The case of William Joseph Foster stretches nearly 15 years and involves two states. The Oklahoma Department of Corrections wanted the governor to revoke Foster's parole; administrators got what they wanted. Foster either wanted Gov. Brad Henry to deny the DOC's request or grant him time served and release him from jail; he got the latter.
The governor signed a certificate of revocation finding that Foster had violated one rule of parole, Rule 10, or failure to follow lawful directives by not submitting or applying to be supervised. The state had accused Foster of violating four parole rules. But the governor also ordered the revocation to time already served by Foster, including parole time, of nearly six and half years.

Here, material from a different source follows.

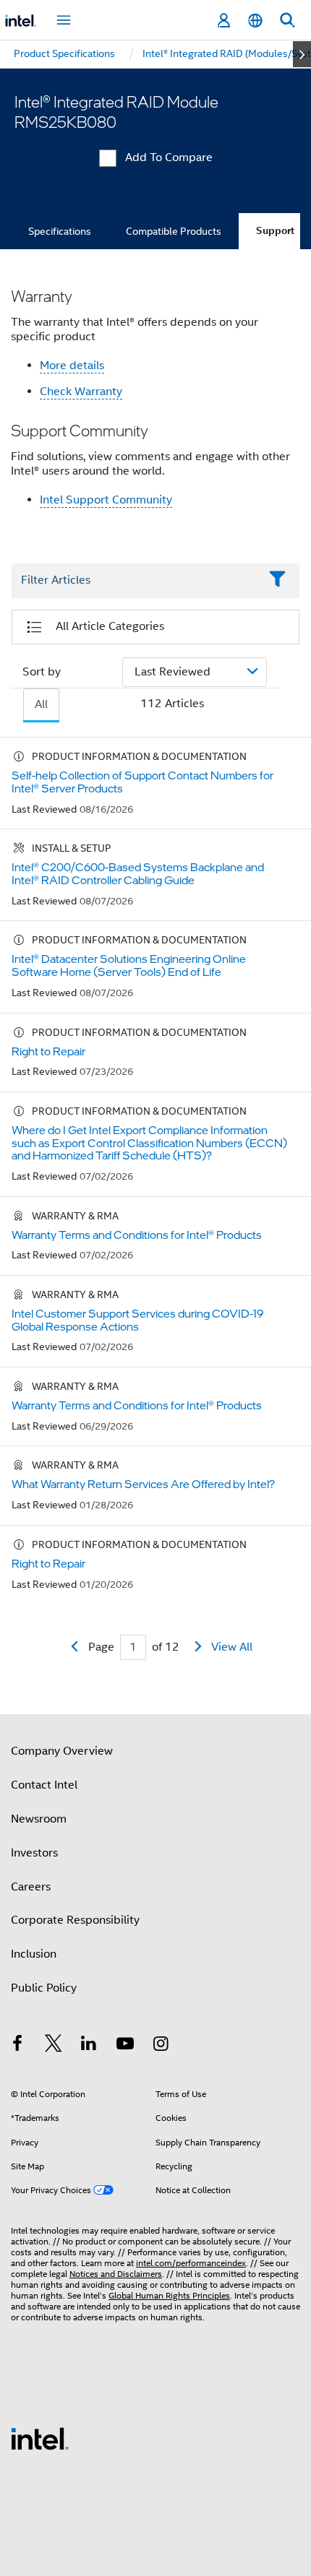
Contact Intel (44, 1785)
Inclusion (33, 1954)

The governor's finding was based on a recommendation from the general counsel of the state's Pardon and Parole Board.
"The (general counsel) basically found him not guilty of almost all of those violations, except the technical violation of not reporting, which was the basis of the recommendation to the governor for such a light disposition," said Foster's Oklahoma City attorney, Mike Arnett.
The state's law enforcement and legal systems have been fixed on Foster since 1995 when he was arrested in Tulsa for cultivating marijuana. The nation focused its eye on Foster when he was handed a 93-year prison sentence on charges related to the drug. That sentence was found to be excessive by the Oklahoma Court of Criminal Appeals and reduced to 20 years.
California, Here We Come
By 2002, Foster was out on parole and had moved to California, where he was under the supervision of the California Department of Corrections under the Interstate Compact Agreement. The compact allows parolees to move to another state whereby the new state would monitor their whereabouts and activities.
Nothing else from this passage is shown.